(Screenshot grounding data)
--------------------------------------------------
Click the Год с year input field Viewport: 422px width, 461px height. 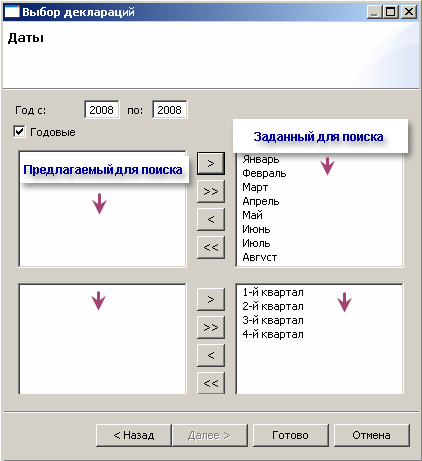tap(102, 110)
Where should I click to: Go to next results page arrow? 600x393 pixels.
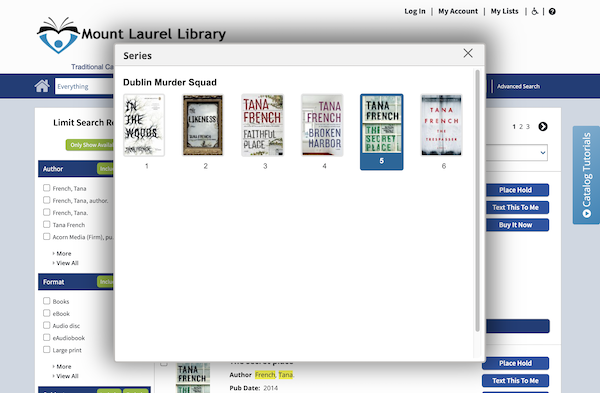point(543,127)
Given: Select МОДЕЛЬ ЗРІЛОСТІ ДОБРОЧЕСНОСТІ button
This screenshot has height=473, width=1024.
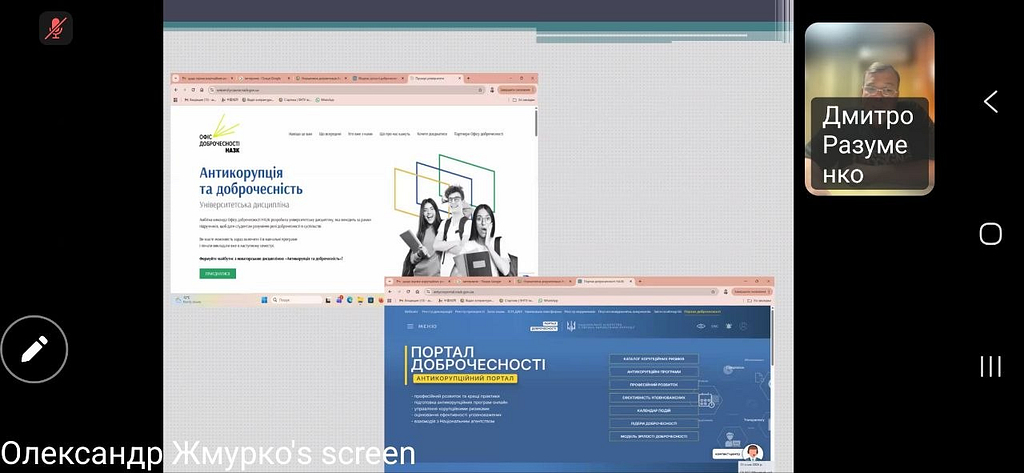Looking at the screenshot, I should coord(654,436).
--------------------------------------------------
EXERCISE DESCRIPTION:
In the data, the line that contains "Where should I" begins the part to write out; restate it and each line after it word for word through the end, with no pictures.

OUTPUT OF THE EXERCISE:
Where should I click to: Go to next results page arrow? 600x393 pixels.
point(543,127)
Given: Select МОДЕЛЬ ЗРІЛОСТІ ДОБРОЧЕСНОСТІ button
This screenshot has height=473, width=1024.
Looking at the screenshot, I should coord(654,436).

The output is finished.